* Required work *
Please copy down these lines exactly as they stand.

== Material ==

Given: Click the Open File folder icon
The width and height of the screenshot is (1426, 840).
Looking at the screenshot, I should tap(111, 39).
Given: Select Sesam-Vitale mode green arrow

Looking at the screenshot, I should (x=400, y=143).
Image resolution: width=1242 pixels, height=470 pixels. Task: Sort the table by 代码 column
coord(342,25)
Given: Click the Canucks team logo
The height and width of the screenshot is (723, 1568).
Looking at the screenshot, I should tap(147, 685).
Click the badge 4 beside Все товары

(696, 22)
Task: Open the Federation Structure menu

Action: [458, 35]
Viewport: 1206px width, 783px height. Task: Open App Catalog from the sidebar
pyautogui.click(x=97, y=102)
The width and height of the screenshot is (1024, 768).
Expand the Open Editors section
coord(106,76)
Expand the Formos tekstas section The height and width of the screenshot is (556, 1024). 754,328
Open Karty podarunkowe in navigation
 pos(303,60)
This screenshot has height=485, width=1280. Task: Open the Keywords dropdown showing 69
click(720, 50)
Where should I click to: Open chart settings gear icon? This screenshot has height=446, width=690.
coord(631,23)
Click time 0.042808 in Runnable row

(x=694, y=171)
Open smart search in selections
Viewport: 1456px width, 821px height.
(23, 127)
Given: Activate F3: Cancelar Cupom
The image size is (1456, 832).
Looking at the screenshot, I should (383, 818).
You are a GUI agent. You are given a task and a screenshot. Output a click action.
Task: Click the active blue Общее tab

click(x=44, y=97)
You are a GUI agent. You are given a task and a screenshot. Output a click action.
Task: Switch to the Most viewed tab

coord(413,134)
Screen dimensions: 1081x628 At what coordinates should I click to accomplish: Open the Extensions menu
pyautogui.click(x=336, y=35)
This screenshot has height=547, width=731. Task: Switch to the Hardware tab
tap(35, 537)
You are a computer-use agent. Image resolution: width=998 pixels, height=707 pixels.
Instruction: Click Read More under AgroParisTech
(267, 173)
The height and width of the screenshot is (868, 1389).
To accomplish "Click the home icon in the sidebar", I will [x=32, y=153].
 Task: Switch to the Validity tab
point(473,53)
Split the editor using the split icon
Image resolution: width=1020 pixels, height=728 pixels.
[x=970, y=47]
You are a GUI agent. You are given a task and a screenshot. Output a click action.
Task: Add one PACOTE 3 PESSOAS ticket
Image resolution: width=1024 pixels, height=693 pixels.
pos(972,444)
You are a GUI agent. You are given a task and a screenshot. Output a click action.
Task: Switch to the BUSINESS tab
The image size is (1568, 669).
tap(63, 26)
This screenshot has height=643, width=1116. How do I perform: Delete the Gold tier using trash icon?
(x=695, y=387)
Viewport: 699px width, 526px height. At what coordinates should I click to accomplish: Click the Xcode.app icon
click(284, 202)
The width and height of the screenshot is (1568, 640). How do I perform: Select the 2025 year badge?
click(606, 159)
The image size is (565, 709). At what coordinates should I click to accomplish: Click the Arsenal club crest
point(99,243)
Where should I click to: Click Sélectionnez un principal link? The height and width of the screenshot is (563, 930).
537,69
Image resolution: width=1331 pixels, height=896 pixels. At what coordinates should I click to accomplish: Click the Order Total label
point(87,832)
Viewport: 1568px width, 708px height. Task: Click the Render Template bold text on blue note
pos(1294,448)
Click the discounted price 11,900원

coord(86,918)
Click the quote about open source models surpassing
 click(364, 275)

===

* Exercise result *
Given: Click the Open File folder icon
The width and height of the screenshot is (1426, 840).
Looking at the screenshot, I should tap(111, 39).
Given: Select Sesam-Vitale mode green arrow

Looking at the screenshot, I should (x=400, y=143).
Image resolution: width=1242 pixels, height=470 pixels. Task: Sort the table by 代码 column
coord(342,25)
Given: Click the Canucks team logo
The height and width of the screenshot is (723, 1568).
Looking at the screenshot, I should tap(147, 685).
Click the badge 4 beside Все товары

(696, 22)
Task: Open the Federation Structure menu

Action: [458, 35]
Viewport: 1206px width, 783px height. Task: Open App Catalog from the sidebar
pyautogui.click(x=97, y=102)
The width and height of the screenshot is (1024, 768).
Expand the Open Editors section
coord(106,76)
Expand the Formos tekstas section The height and width of the screenshot is (556, 1024). 754,328
Open Karty podarunkowe in navigation
 pos(303,60)
This screenshot has height=485, width=1280. Task: Open the Keywords dropdown showing 69
click(720, 50)
Where should I click to: Open chart settings gear icon? This screenshot has height=446, width=690.
coord(631,23)
Click time 0.042808 in Runnable row

(x=694, y=171)
Open smart search in selections
Viewport: 1456px width, 821px height.
(23, 127)
Given: Activate F3: Cancelar Cupom
The image size is (1456, 832).
Looking at the screenshot, I should (383, 818).
You are a GUI agent. You are given a task and a screenshot. Output a click action.
Task: Click the active blue Общее tab

click(x=44, y=97)
You are a GUI agent. You are given a task and a screenshot. Output a click action.
Task: Switch to the Most viewed tab

coord(413,134)
Screen dimensions: 1081x628 At what coordinates should I click to accomplish: Open the Extensions menu
pyautogui.click(x=336, y=35)
This screenshot has height=547, width=731. Task: Switch to the Hardware tab
tap(35, 537)
You are a computer-use agent. Image resolution: width=998 pixels, height=707 pixels.
Instruction: Click Read More under AgroParisTech
(267, 173)
The height and width of the screenshot is (868, 1389).
To accomplish "Click the home icon in the sidebar", I will [x=32, y=153].
 Task: Switch to the Validity tab
point(473,53)
Split the editor using the split icon
Image resolution: width=1020 pixels, height=728 pixels.
[x=970, y=47]
You are a GUI agent. You are given a task and a screenshot. Output a click action.
Task: Add one PACOTE 3 PESSOAS ticket
Image resolution: width=1024 pixels, height=693 pixels.
pos(972,444)
You are a GUI agent. You are given a task and a screenshot. Output a click action.
Task: Switch to the BUSINESS tab
The image size is (1568, 669).
tap(63, 26)
This screenshot has height=643, width=1116. How do I perform: Delete the Gold tier using trash icon?
(x=695, y=387)
Viewport: 699px width, 526px height. At what coordinates should I click to accomplish: Click the Xcode.app icon
click(284, 202)
The width and height of the screenshot is (1568, 640). How do I perform: Select the 2025 year badge?
click(606, 159)
The image size is (565, 709). At what coordinates should I click to accomplish: Click the Arsenal club crest
point(99,243)
Where should I click to: Click Sélectionnez un principal link? The height and width of the screenshot is (563, 930).
537,69
Image resolution: width=1331 pixels, height=896 pixels. At what coordinates should I click to accomplish: Click the Order Total label
point(87,832)
Viewport: 1568px width, 708px height. Task: Click the Render Template bold text on blue note
pos(1294,448)
Click the discounted price 11,900원

coord(86,918)
Click the quote about open source models surpassing
 click(364, 275)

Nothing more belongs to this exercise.